Does this sound familiar? You're loving everything you're reading about a certain college: the location, the campus, the real-world learning opportunities, the student life ...and then, ugh, they don't offer the major I’m interested in?
When that happens—when you don't see your intended major listed at a college you're really interested in—repeat after us: DON’T GIVE UP ON IT!
Here’s what to do.
Meet with an admissions counselor. Mention that while everything else about the school really appeals to you, you wish that they offered [insert your major here]. Chances are, they've heard this from other students and know exactly how to respond.
They may, for instance, explain how other majors are comparable to the one you're looking for or that that particular major is actually forthcoming. You might also learn that they give students the opportunity to chart their own course of study. At Siena, we call this the Student Designed Interdisciplinary Major (SDIM).

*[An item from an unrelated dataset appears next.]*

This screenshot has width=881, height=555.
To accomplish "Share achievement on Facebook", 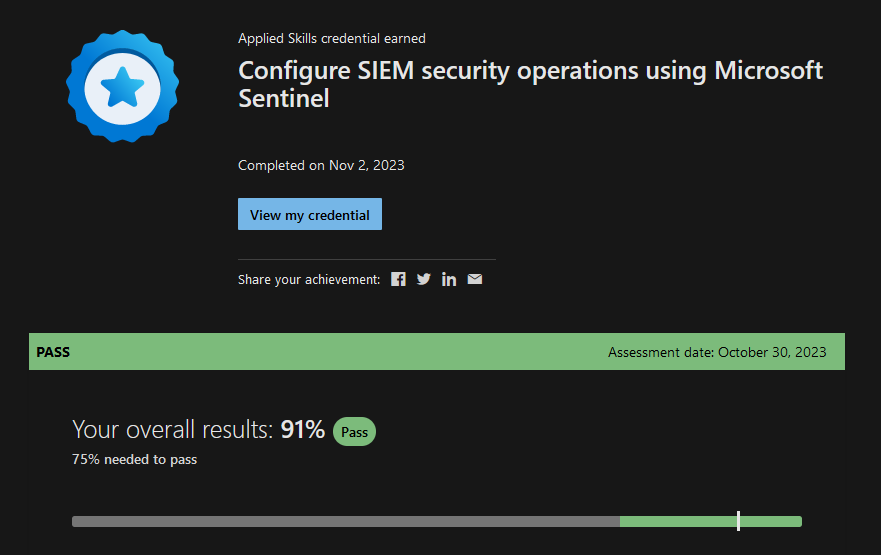I will 398,279.
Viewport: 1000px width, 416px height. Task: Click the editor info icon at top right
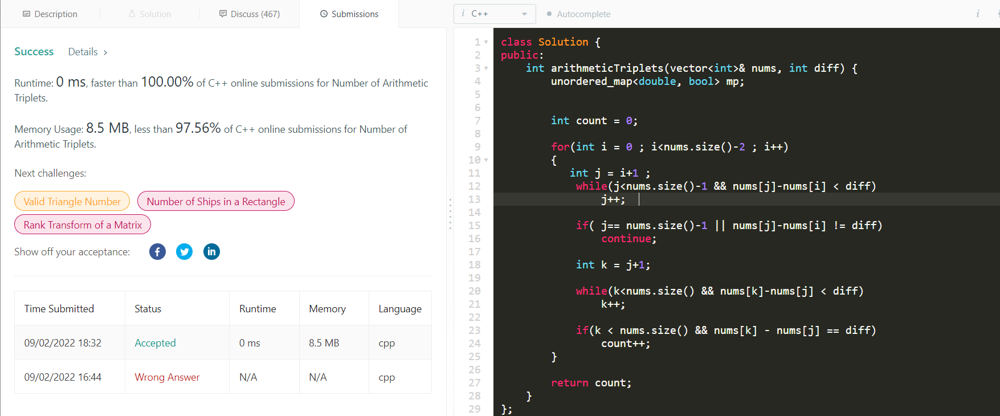click(x=977, y=14)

Talk to the Career Center. If you're set on a specific major, we're guessing you have a specific career path in mind. If that's the case, request a chat with someone at the Career and Internship Center. After sharing your goals for your future, you may discover alternate paths that can lead you to the same opportunities. Plus, this route will show you just how helpful their career and internship advisors can be.
Consider entering undecided. Hear us out on this one. The truth is, your major doesn't necessarily define your career. Plenty of successful professionals find themselves in jobs that don't line up with their college major. Also, you don't have to choose a major now.
By entering undecided, you'll be opening yourself up to new interests you never knew you had, and new career possibilities you hadn't yet thought of. (At Siena, we actually refer to undecided students as exploring students.) This also gives you time to carefully create the major you want, if that's an option, rather than rushing into anything. On top of all this, don't forget that internships will prove your expertise in a specific field even more than the major written on your resume!
All in all, not seeing your initial chosen major listed at a school you really love shouldn't be an immediate deal-breaker. If anything, it's just a conversation starter.